*Goal of the exercise*
Put every line of the records below into a numbered list, leaving out the blank lines.

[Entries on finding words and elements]
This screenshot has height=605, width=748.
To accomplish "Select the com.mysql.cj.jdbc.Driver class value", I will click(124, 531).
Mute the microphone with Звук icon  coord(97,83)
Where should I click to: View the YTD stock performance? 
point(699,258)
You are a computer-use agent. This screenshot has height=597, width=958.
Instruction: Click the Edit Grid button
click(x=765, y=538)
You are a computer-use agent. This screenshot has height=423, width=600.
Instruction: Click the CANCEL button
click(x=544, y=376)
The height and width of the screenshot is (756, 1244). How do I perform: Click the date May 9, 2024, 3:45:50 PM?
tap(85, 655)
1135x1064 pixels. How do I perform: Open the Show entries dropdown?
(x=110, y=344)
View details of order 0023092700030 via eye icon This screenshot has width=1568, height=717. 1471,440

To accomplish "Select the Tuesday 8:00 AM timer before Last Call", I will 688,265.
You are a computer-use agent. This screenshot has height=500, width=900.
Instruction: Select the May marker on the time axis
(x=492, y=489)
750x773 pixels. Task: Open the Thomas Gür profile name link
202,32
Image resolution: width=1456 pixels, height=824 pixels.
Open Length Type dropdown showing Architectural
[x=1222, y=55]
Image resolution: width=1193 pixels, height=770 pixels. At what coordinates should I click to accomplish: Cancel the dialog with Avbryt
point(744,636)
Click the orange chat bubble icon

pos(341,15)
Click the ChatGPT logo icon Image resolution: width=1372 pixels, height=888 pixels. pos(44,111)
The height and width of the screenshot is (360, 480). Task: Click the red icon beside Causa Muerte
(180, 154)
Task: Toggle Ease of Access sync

*Result of the task*
1. This screenshot has height=605, width=748.
2. To accomplish "Select the com.mysql.cj.jdbc.Driver class value", I will click(124, 531).
3. Mute the microphone with Звук icon  coord(97,83)
4. Where should I click to: View the YTD stock performance? 
5. point(699,258)
6. You are a computer-use agent. This screenshot has height=597, width=958.
7. Instruction: Click the Edit Grid button
8. click(x=765, y=538)
9. You are a computer-use agent. This screenshot has height=423, width=600.
10. Instruction: Click the CANCEL button
11. click(x=544, y=376)
12. The height and width of the screenshot is (756, 1244). How do I perform: Click the date May 9, 2024, 3:45:50 PM?
13. tap(85, 655)
14. 1135x1064 pixels. How do I perform: Open the Show entries dropdown?
15. (x=110, y=344)
16. View details of order 0023092700030 via eye icon This screenshot has width=1568, height=717. 1471,440
17. To accomplish "Select the Tuesday 8:00 AM timer before Last Call", I will 688,265.
18. You are a computer-use agent. This screenshot has height=500, width=900.
19. Instruction: Select the May marker on the time axis
20. (x=492, y=489)
21. 750x773 pixels. Task: Open the Thomas Gür profile name link
22. 202,32
23. Image resolution: width=1456 pixels, height=824 pixels.
24. Open Length Type dropdown showing Architectural
25. [x=1222, y=55]
26. Image resolution: width=1193 pixels, height=770 pixels. At what coordinates should I click to accomplish: Cancel the dialog with Avbryt
27. point(744,636)
28. Click the orange chat bubble icon
29. pos(341,15)
30. Click the ChatGPT logo icon Image resolution: width=1372 pixels, height=888 pixels. pos(44,111)
31. The height and width of the screenshot is (360, 480). Task: Click the red icon beside Causa Muerte
32. (180, 154)
33. Task: Toggle Ease of Access sync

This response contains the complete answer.